- Born: Thulani Howard Ngcobo 1979 (age 46–47) Soweto, Johannesburg, South Africa
- Genres: Hip-Hop; Kwaito;
- Occupation: Rapper
- Instrument: Vocals
- Years active: 2003–present
- Labels: Ghetto Ruff International; Will Of Steel Productions;

= Pitch Black Afro =

Pitch Black Afro, (real name Thulani Ngcobo; born 1979) is a South African Kwaito/Hip hop MC from Soweto. He found rapping a successful way to control his stutter, and commonly wears an Afro wig.

Pitch Black Afro's style is similar to that of American MC's, citing Redman as an influence, but raps in English, Zulu and a slangy mixture of different languages called tsotsitaal.

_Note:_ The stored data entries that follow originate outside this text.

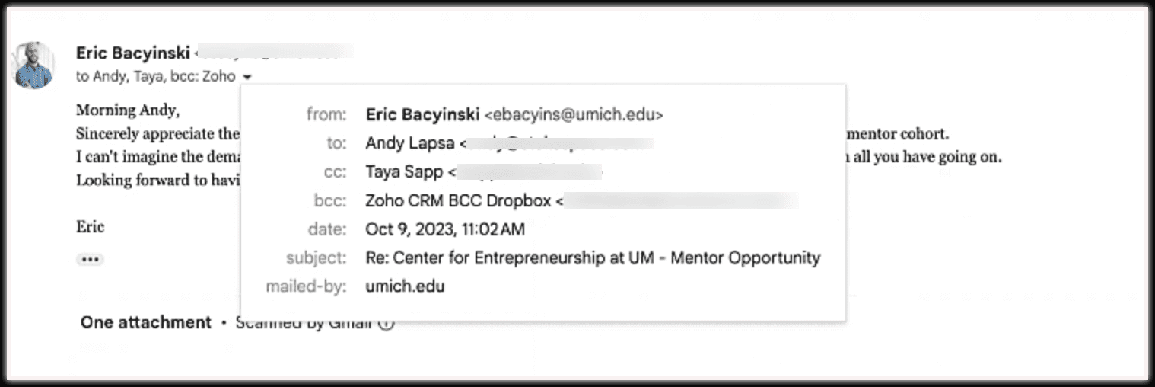Click the 'to Andy, Taya, bcc: Zoho' recipients line
Screen dimensions: 1155x387
tap(155, 77)
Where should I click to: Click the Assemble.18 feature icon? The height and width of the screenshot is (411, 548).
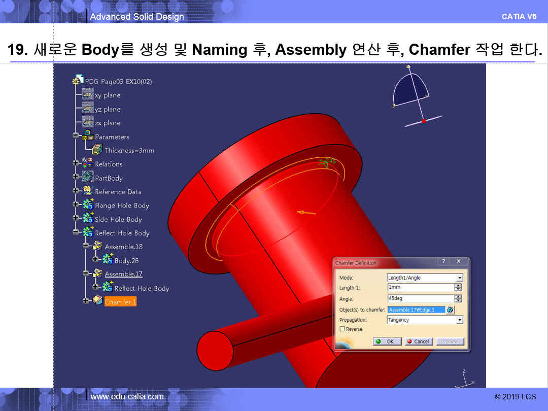[97, 247]
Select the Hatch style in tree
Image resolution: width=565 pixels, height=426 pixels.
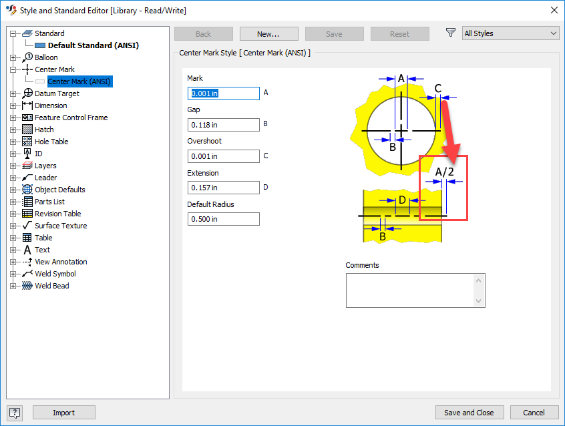(44, 130)
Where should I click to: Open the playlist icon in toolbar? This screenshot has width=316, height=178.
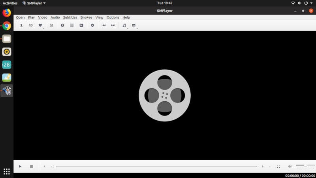coord(71,25)
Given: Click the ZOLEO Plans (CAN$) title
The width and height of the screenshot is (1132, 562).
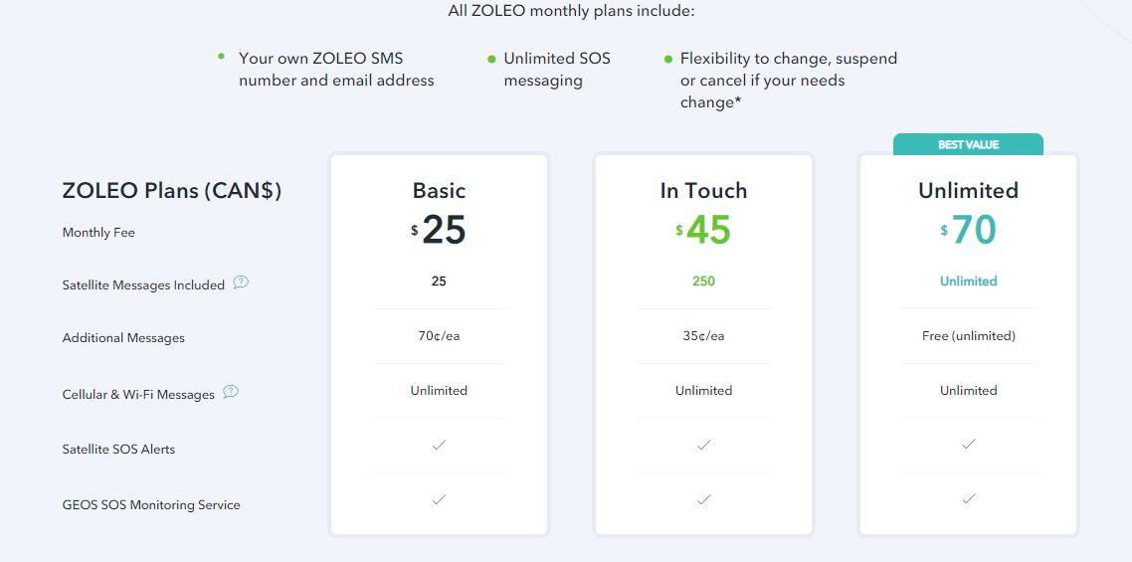Looking at the screenshot, I should pos(172,191).
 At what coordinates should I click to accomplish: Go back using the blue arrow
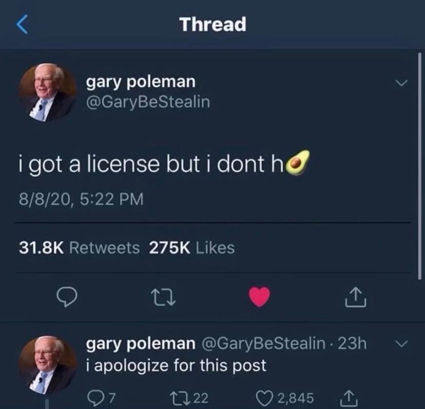click(22, 25)
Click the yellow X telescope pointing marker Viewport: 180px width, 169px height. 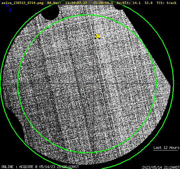click(x=98, y=36)
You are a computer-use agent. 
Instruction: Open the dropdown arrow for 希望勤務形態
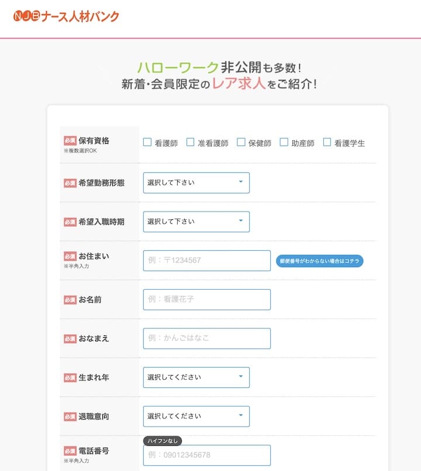click(242, 182)
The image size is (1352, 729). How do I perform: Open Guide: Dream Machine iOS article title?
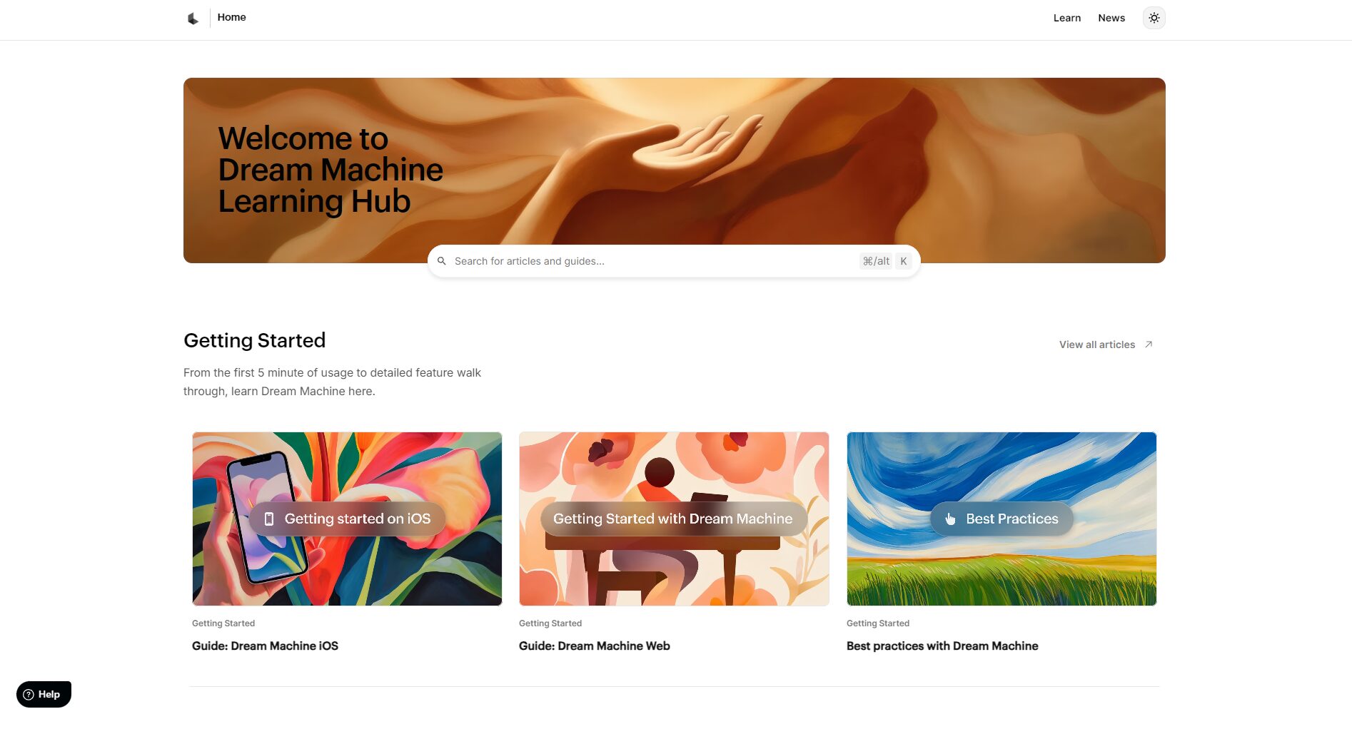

He became a favourite on the club scene often playing with "The Native Huts Allstars" and was eventually discovered by DJ Cleo during a stint doing "Rap Activity Jams" on YFM radio. His first album was produced by Cleo and released in 2004, selling 50,000 copies in South Africa with hit singles Pitch Black Afro, Matofotofo & A Day in my Life. This made his debut album, Styling Gel, the biggest ever selling African Hip Hop album at the time, until Cassper Nyovest released his debut album Tsholofelo in 2014 which went platinum sales since Pitch Black Afro and another South African rapper Emtee broke Cassper's record after he released his album Avery which went double platinum that was first on S.A hip hop. He followed this with his second album "Split Enz" in 2006.

In 2006, Pitch Black Afro was accused of assaulting a fan and causing damage to property in a Johannesburg mall.

Pitch Black Afro was arrested on 9 January 2019 for allegedly murdering his wife on New Year's Eve in 2018. He was charged (in the Magistrates Court of Johannesburg, held at Johannesburg) with premeditated murder and defeating the ends of justice.

He has since been sentenced to five years in jail for the murder of his wife.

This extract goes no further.